- Theatrical poster
- Directed by: David Butler
- Written by: David Butler William M. Conselman
- Produced by: David Butler Fred Fleck (assistant)
- Starring: Kay Kyser Adolphe Menjou Lucille Ball Dennis O'Keefe
- Cinematography: Russell Metty
- Edited by: Irene Morra
- Music by: Roy Webb
- Distributed by: RKO Radio Pictures
- Release date: November 24, 1939 (U.S.);
- Running time: 94 minutes
- Country: United States
- Language: English
- Budget: $271,000
- Box office: $1,018,000

= That's Right – You're Wrong =

1939 film by David Butler

That's Right – You're Wrong is a 1939 American musical film directed by David Butler and released by RKO Radio Pictures. The film stars Kay Kyser and his band, with a cast that included Adolphe Menjou, Lucille Ball, Edward Everett Horton, Roscoe Karns, and Ginny Simms (as herself). It was the first film to feature Kyser and his band, and its success led to their headlining several more pictures over the next five years. The title was a Kyser catchphrase, used on his radio show when a contestant correctly gave a wrong answer to a "right or wrong" question.

==Plot==
Four Star Studios is suffering a slump at the box office, and studio head Forbes, noting the enormous popularity of Kyser's band on radio and in concert, decides to sign them up to star in a movie. But to the band's disappointment, Kyser turns down the offer, believing he should "stay in his own backyard." Their manager, Deems, manages to change his mind, and they head off to Hollywood. Upon arrival, they're greeted by their producer, Delmore, and fast-talking press agent Stamp. Deems has rented an enormous house for them to live in, which upsets the thrifty Kyser until he finds that his beloved Grandma has been brought out to live in and run the place.
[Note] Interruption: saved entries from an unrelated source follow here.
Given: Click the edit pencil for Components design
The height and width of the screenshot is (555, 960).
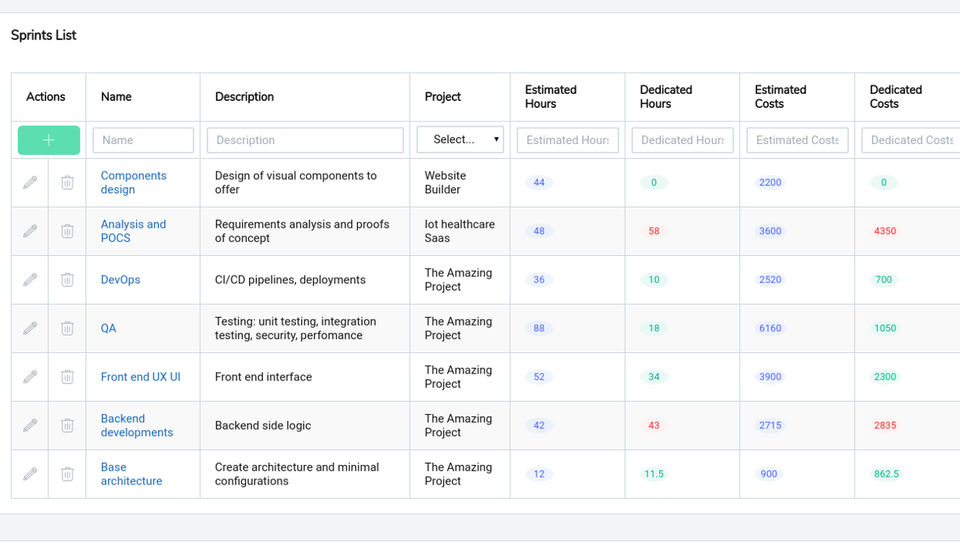Looking at the screenshot, I should point(30,183).
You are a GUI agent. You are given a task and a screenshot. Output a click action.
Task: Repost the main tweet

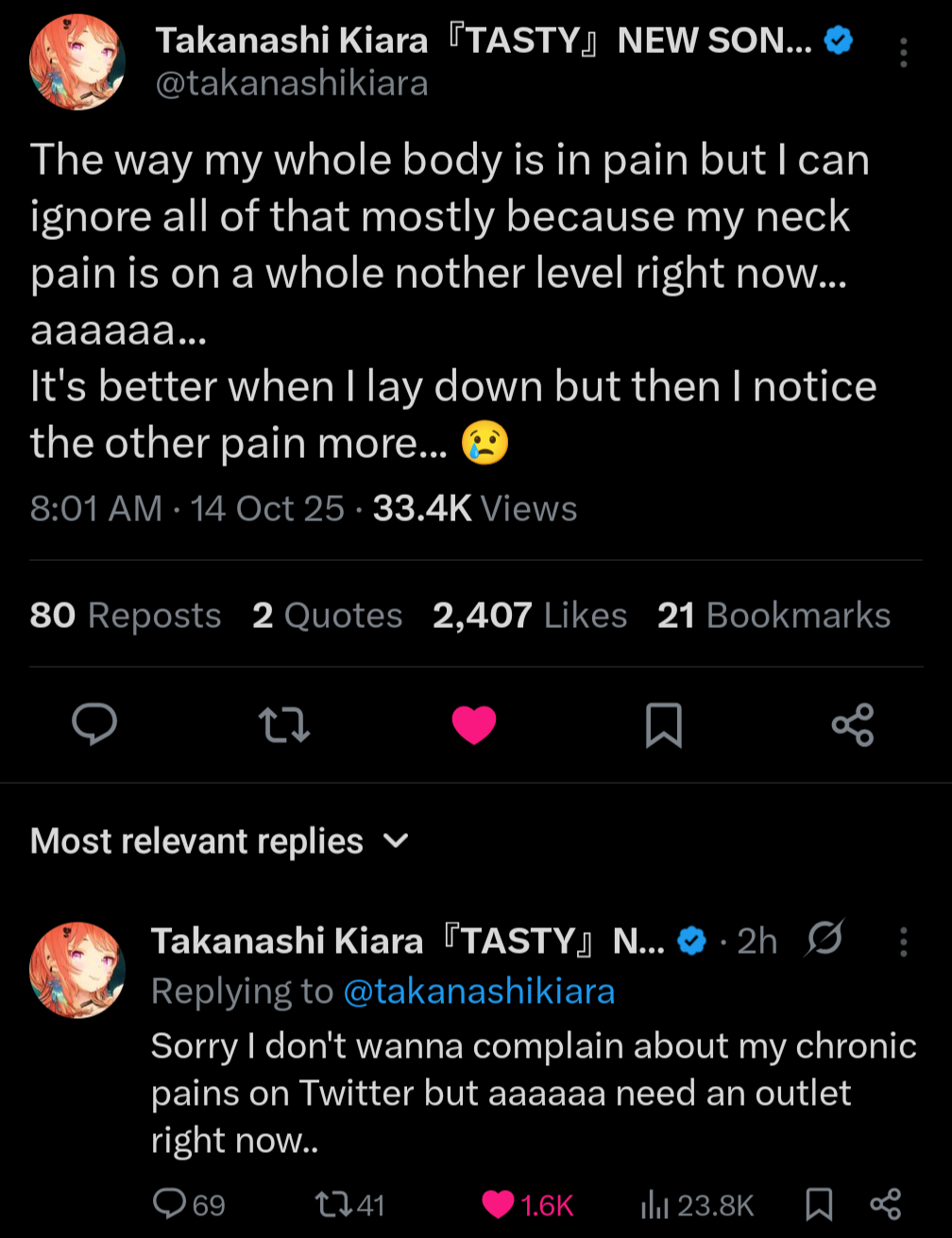(284, 724)
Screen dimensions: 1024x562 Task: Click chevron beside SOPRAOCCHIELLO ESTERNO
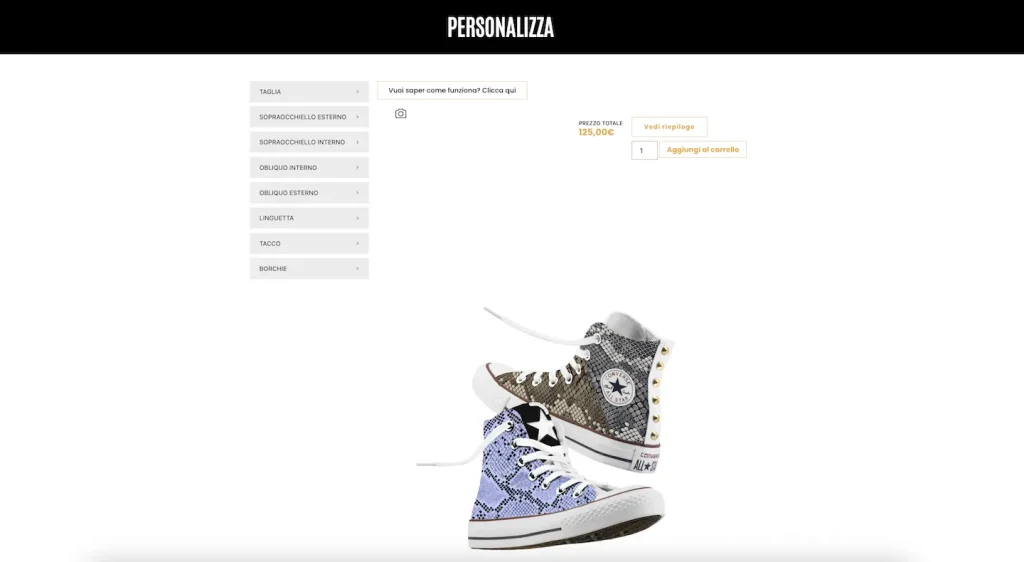click(x=357, y=117)
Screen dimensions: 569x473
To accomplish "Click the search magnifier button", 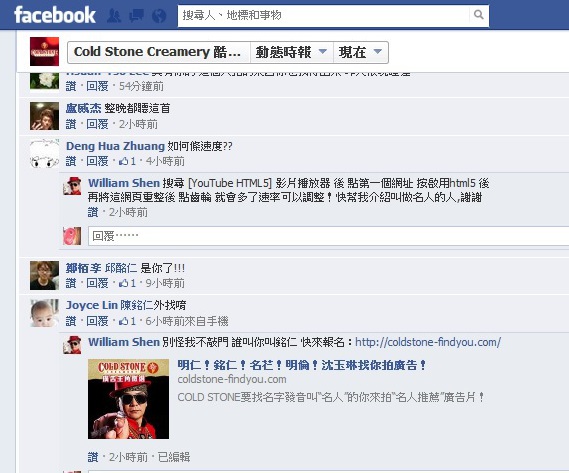I will (x=479, y=15).
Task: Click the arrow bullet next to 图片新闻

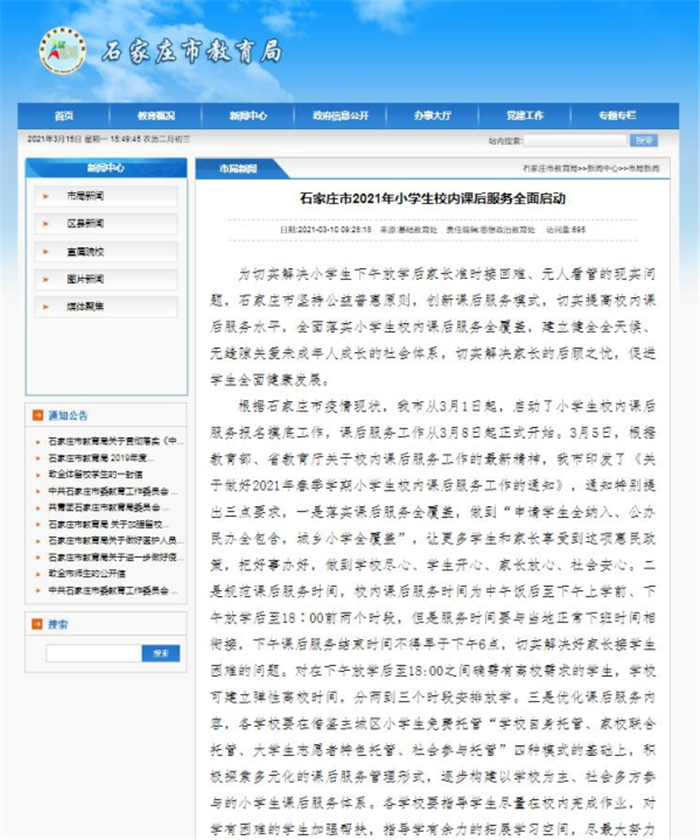Action: coord(46,280)
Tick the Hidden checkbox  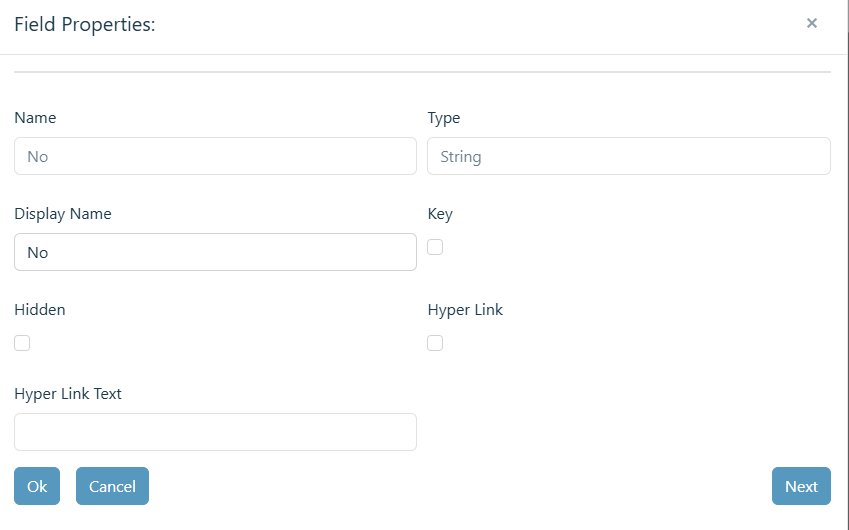(x=22, y=343)
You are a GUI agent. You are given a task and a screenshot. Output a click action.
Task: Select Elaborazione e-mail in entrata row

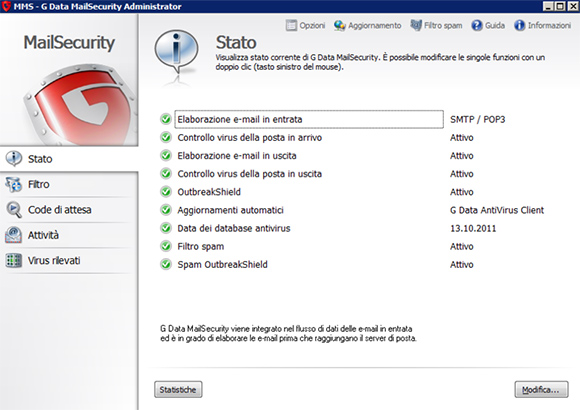tap(309, 119)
At the studio, things quickly take a bad turn, as top screenwriters Village and Cook realize that Kyser's unprepossessing looks and personality don't exactly fit the mold of the dashing romantic lead most movies require. After over 40 failed attempts to come up with an acceptable story, they tell Delmore it's hopeless. Fearful of being fired, the producer figures the only way out of this situation is to get Kyser to quit. He tells the bandleader that his girl, vocalist Ginny, will be replaced by rising star Sandra Sand. It appears to do the trick until the writers, feeling sorry for putting Kyser in this spot, concoct a way for him to put a monkey wrench in Delmore's scheme.

==Cast==
- Kay Kyser as Kay Kyser
- Adolphe Menjou as Stacey Delmore
- May Robson as Grandma
- Lucille Ball as Sandra Sand
- Dennis O'Keefe as Chuck Deems, the Band Manager
- Edward Everett Horton as Tom Village, a Screenwriter
- Roscoe Karns as Mal Stamp
- Moroni Olsen as Jonathan 'J.D.' Forbes
- Hobart Cavanaugh as Dwight Cook, a Screenwriter
- Kay Kyser Band as Kay Kyser's Band (as Kay Kyser's Band)
- Ginny Simms as Ginny Simms – Band Singer
- Harry Babbitt as Harry Babbitt
- Sully Mason as Sully Mason
- Merwyn Bogue as Ish Kabibble
- Hedda Hopper as herself
- Sheilah Graham as herself
- Erskine Johnson as himself
- Harrison Carroll as himself
- Feg Murray as himself
- Charles Judels as Luigi

==Music==
In addition to Kay Kyser's theme song, "(I’ve Grown So Lonely) Thinking of You" (music and lyrics by Walter Donaldson and Paul Ash), the movie included the following songs:
- "The Answer is Love" (music by Sam H. Stept, lyrics by Charles Newmansung, sung by Ginny Simms, Harry Babbitt, and Sully Mason, with a guest appearance by Ish Kabibble)
- "Chatterbox" (music by Jerome (Jerry) Brainin, lyrics by Allan Roberts)
- "California, Here I Come" (written by Al Jolson, Buddy G. DeSylva, and Joseph Meyer)
- "The Little Red Fox" (sung by Ginny Simms)
- "The Volga Boatman"
- "Happy Birthday to Love" (music and lyrics by Dave Franklin, sung by Ginny Simms)
- "Fit to be Tied" (music and lyrics by Walter Donaldson)
- "My Mammy" (music by Walter Donaldson, lyrics by Sam Lewis and Joe Young)

==Reception==
The film was popular and earned a profit of $219,000.